Oh yeah, I never finished the story of the flaky guy who made a big deal about putting a deposit on an expensive comic, then said he didn't want the comic, then he wanted his deposit back.

Like I said, this guy is a flake.

The day after his irksome phone call, I was at home, getting ready to go out and get myself some lunch. The phone rang, and I thought it was Lily, so I picked it up. Big, big mistake. It was the Choad.

Like I've said before, I don't like being bothered at home by this stuff, especially when I'm hungry and on my way out the door.

I told him my point of view - he'd kept the store open a full two and a half hours after closing, and he'd left a deposit on a book, and now he wanted it back even after he'd agreed that the deposit was non-refundable. Earlier I'd said that $40 would hold the book, and I was willing to give him back the rest of the $75 he'd given me. I thought that was fair.

Basically what followed was a long argument where he tried to grind me down, and partially succeeded.

First, he gave me some sort of convoluted explanation why he needed the money back involving a bar his wife had just inherited, etc, etc. However behind this wall of bullshit I detected the real reason he backed out - his wife went ballistic when she found out he'd spent $75 on a comic book.

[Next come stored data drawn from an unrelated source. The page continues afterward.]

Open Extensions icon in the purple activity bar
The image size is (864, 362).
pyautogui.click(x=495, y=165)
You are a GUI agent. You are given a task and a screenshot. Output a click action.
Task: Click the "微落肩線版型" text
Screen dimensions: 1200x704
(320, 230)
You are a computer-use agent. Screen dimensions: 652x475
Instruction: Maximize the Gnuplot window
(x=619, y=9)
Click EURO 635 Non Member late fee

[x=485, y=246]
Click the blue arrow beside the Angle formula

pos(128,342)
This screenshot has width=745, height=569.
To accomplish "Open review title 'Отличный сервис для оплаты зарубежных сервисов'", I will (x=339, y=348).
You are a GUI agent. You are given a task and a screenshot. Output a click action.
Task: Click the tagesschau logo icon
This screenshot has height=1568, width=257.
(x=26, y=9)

He admitted that the Manager may have told him that the deposit was non-refundable and he may have even agreed with him when he said it, but he was calling on the phone from work and someone was talking to him, therefore he wasn't really listening. This was one of my favorite points of the whole discussion, and it essentially told me that there was no use in telling him anything because he wouldn't be listening. What a chucklehead.

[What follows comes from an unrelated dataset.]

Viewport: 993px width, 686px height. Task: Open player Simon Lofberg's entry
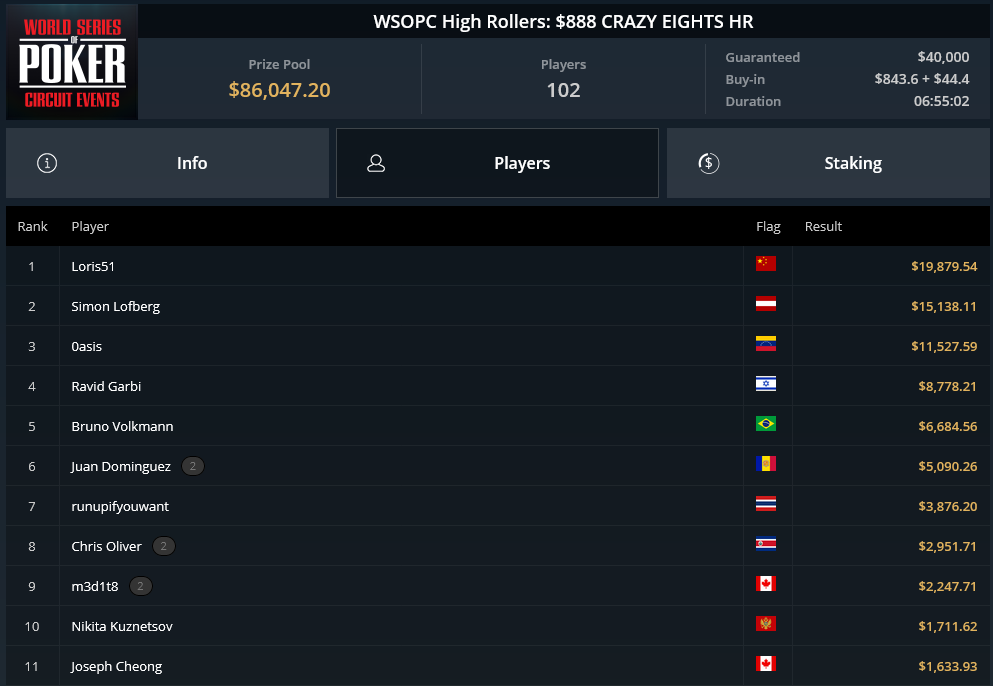point(116,306)

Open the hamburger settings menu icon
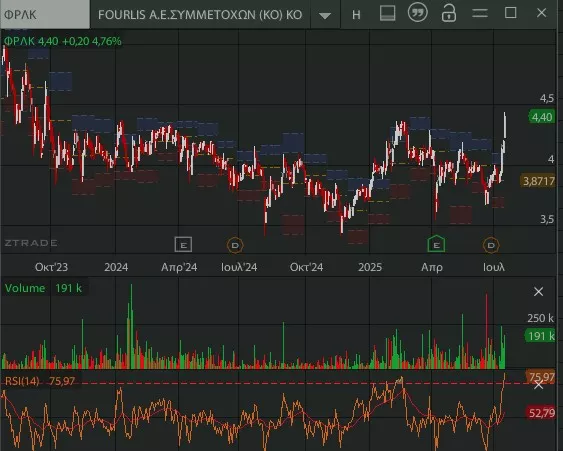click(x=480, y=13)
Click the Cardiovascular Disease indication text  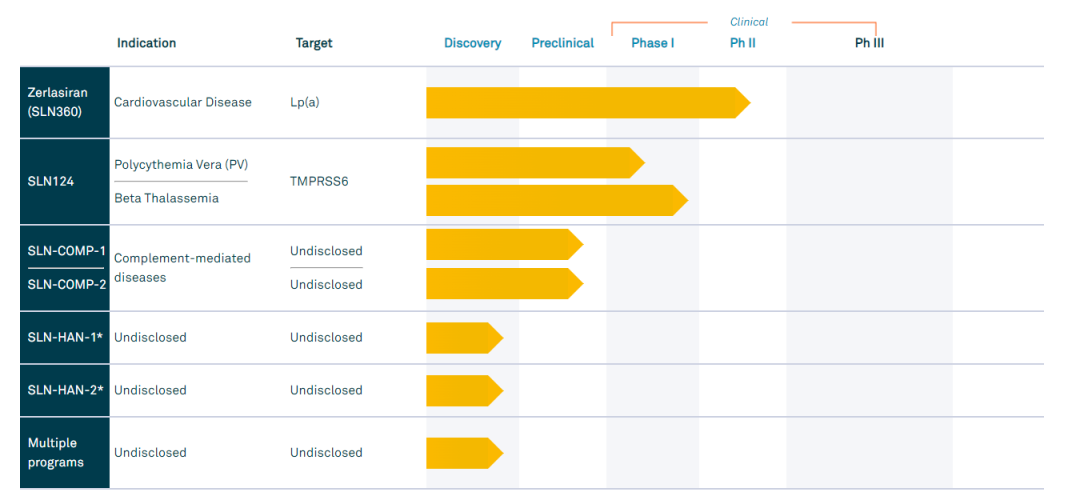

He then made an appeal to friendship, saying how we'd always been such good friends. Actually, I'd sort of considered him a friend for a while, but in the mid-1990s he'd publicly accused me of juggling the pairings of a tournament to favor myself. Frankly, calling me a liar and a cheat kind of sours me on the whole friendship idea.

His line of bullshit was starting to make me angry, but I managed to keep my temper in check. While it would be temporarily satisfying to tell this dummy what I really thought of him, the long-term consequences would be annoying. I finally agreed to only keep $25 of his deposit, just to put an end to it. So, essentially this was a break-even proposition for me, but I suppose that's better than losing money. However, this is a lesson learned - we are not going to keep the store open past closing for him, or let him buy a book on time again.

I realize that this guy has some sort of bipolar problem that causes him to run around from pillar to post, talking about one thing or another like it's the holy grail, and then tomorrow it's something else. I realize that he probably has a lot of problems in his life, I just wish he wouldn't add to mine.